Section: New Results
Optimal control with singular arcs
Participants : Pierre Martinon, Andrei Dmitruk [Moscow State University] , Pablo Lotito [U. Tandil, Argentina] , Soledad Aronna, Frédéric Bonnans.
These studies enter in the framework of the PhD thesis of S. Aronna, supervised by J.F. Bonnans and P. Lotito, that ended in December 2011.
In the paper [21] we deal with optimal control problems for systems affine in the control variable. We have nonnegativity constraints on the control, and finitely many equality and inequality constraints on the final state. First, we obtain second order necessary optimality conditions. Secondly, we get a second order sufficient condition for the scalar control case. The results use in an essential way the Goh transformation.
In the report [22] , we design a shooting algorithm applied to optimal control problems for which all control variables enter linearly in the Hamiltonian. This shooting algorithm is non standard, in particular since there are more equations than unknowns, and extends some previous algorithms designed for specific structures. We start investigating the case having only initial-final state constraints and free control variable, and afterwards we deal with control bounds. The shooting algorithm is locally well-posed and quadratically convergent if the derivative of its associated shooting function is injective at the optimal solution. The main result of this paper is to provide a sufficient condition for this injectivity, that is very close to the second order necessary condition. We prove that this sufficient condition guarantees the stability of the optimal solution under small perturbations and the well-posedness of the shooting algorithm for the perturbed problem.
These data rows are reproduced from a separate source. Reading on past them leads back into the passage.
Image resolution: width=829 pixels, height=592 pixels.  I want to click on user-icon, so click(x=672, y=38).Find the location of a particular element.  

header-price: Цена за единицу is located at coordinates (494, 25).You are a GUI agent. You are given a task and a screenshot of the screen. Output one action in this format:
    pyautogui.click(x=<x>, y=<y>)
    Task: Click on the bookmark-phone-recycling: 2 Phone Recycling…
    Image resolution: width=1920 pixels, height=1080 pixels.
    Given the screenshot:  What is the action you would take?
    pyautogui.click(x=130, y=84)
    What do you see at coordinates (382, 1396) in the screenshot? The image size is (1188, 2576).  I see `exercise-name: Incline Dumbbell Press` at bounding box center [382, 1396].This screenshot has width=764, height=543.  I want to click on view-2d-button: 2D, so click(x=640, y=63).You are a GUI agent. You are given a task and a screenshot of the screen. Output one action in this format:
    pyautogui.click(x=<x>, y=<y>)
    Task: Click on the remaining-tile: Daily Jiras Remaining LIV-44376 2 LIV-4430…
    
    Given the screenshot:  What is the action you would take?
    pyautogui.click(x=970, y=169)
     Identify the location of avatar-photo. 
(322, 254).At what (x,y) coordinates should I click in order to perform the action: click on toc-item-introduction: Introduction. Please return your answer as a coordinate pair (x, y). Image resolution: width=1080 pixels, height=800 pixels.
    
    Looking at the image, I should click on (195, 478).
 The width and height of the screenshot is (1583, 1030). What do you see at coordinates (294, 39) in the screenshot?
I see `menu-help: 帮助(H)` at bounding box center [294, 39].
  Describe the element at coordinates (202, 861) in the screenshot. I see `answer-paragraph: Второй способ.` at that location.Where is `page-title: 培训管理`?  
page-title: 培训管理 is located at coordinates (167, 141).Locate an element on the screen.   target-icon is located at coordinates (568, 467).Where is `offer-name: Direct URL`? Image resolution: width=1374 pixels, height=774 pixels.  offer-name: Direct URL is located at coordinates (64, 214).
We present numerical tests that validate our method.
In the report [20] we deal with optimal control problems for systems that are affine in one part of the control variables and nonlinear in the rest of the control variables. We have finitely many equality and inequality constraints on the initial and final states. First we obtain second order necessary and sufficient conditions for weak optimality. Afterwards, we propose a shooting algorithm, and we show that the sufficient condition above-mentioned is also sufficient for the injectivity of the shooting function at the solution.